私はオミクロン株が注目されてきたころに、JINSで飛沫対策メガネを購入してきました。さすがに電車内でフェイスシールドをしている人はいませんので、メガネなら目立つことなく飛沫から目を守ることができるからです。これはフェイスシールドよりも快適で、病院での勤務中ずっとかけていてもさほど負担にはなりません。現在、勤務している病院ではN95マスクを常時着用することになっていますが、そのちょっと前から自主的にN95マスクと飛沫対策メガネを通勤中も含めて着用していました。
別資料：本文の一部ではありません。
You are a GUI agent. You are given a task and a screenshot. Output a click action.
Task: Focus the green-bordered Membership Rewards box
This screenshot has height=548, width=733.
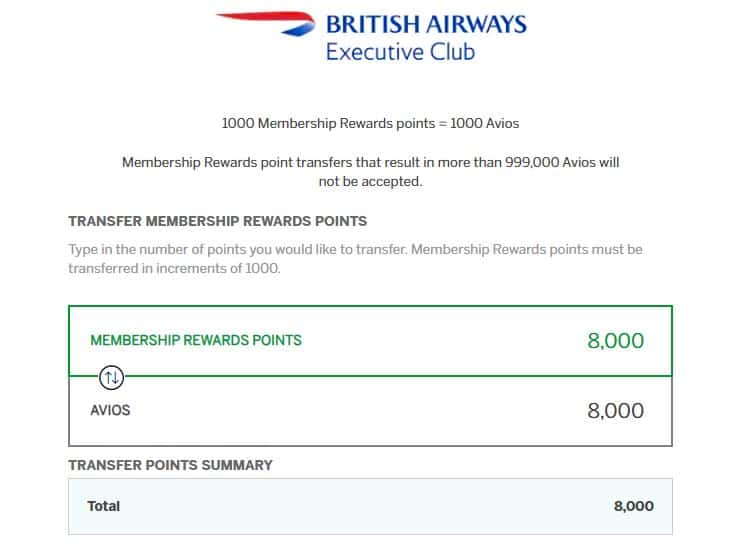pos(370,341)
このN95マスクとフェイスシールド着用は、ちょっと前までは新型コロナウイルス感染者あるいはその疑いの人と接触するときに必要な装備でした。しかし、これだけ感染者が増えてくると、誰が感染者かわかりませんので、目の前の人すべてが感染者でも大丈夫なように、スタンダード・プリコーションすることで、感染のリスクをかなり下げることができるはずです。ちなみに手指消毒に関しては、腰に40mLの小さな速乾性アルコール手指消毒液のボトルをぶら下げて、いつでも手指消毒できるようにもしています。幸い、オミクロン株感染者との接触は何度かありましたが、感染することなく今日まできています。
さて、このスタンダード・プリコーションの概念ですが、情報セキュリティーの分野でも役立つのではないでしょうか。情報資産のリスクアセスメントを行い、対処する優先順位を決めて、メリハリをつけた対策をとるのが基本だと思います。その方が効率的だといえましょう。しかしリスク状態は絶えず変化しているでしょうし、PDCAを回すサイクルの時間が、変化に対応できない可能性もあります。だとすれば、コストや手間は増大しますが、スタンダード・プリコーションを行うことでより堅牢なシステムを構築できると言えるかもしれません。特に要配慮個人情報を取り扱う場合には考慮しなければならないでしょう。しかしながら、医療情報システム(電子カルテ)は、素手で感染患者に触っているぐらい甘々な構成になっていて、2021年12月16日にIDFと医療ISACと共催で行った講演会で提起したランサムの問題も根が深いと言えましょう。PPEに投資するのと同様に、医療情報システムの感染対策にも投資する必要がありそうです。